Hazel Henderson, Envolverde
“Sou contra a utilização da energia nuclear para a produção de eletricidade desde que prestei serviços, entre 1975 e 1980, no Technology Assessment Advisory Council, um conselho de assessoria técnica vinculada ao Congresso dos Estados Unidos. Inclusive antes disso, para mim era evidente que a força nuclear é uma temível tecnologia militar que busca uma “segunda vida” no campo civil.
O plano de Dwight Eisenhower denominado “Átomos para a Paz” era a estratégia para subsidiar esta tecnologia, que nunca foi economicamente viável. Era dito que produziria eletricidade a baixíssimo custo. Mas ao público nunca foi dito tudo que havia para dizer: os riscos para a saúde e ambientais, e que não existiam planos para o armazenamento dos dejetos, que continuam radioativos durante séculos.

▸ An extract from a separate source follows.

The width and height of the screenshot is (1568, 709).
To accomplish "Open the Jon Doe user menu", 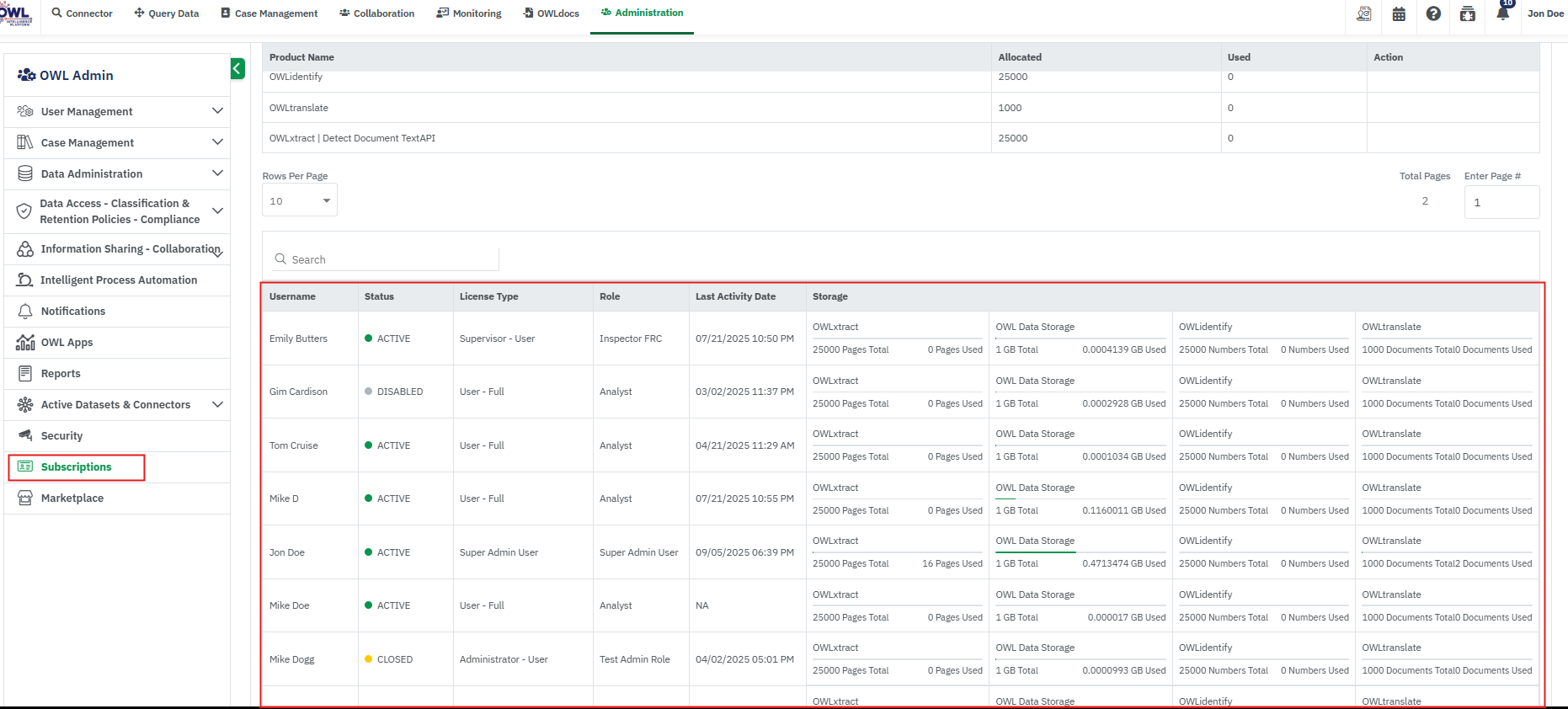I will (1545, 13).
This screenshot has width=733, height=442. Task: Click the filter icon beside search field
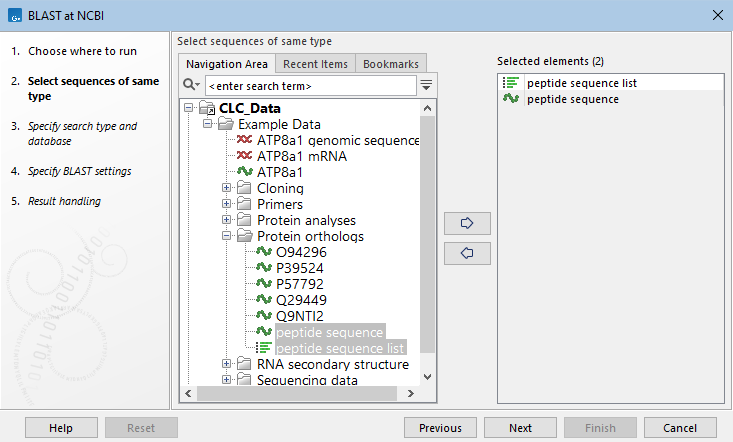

Estranhamente, para uma sociedade tão dedicada ao “livre mercado” como os Estados Unidos, a energia nuclear foi a primeira verdadeira indústria socialista, criada pelo governo, à qual foram dados subsídios de milhares de milhões de dólares e indenização por todos os riscos de acidentes graças à infame Lei Price-Anderson, que protege os operadores da energia nuclear diante de qualquer tipo de responsabilidade, e que é endossada aos contribuintes e às gerações futuras. As companhias privadas que operam usinas nucleares podem ter lucro com essa atividade enquanto os riscos são socializados.”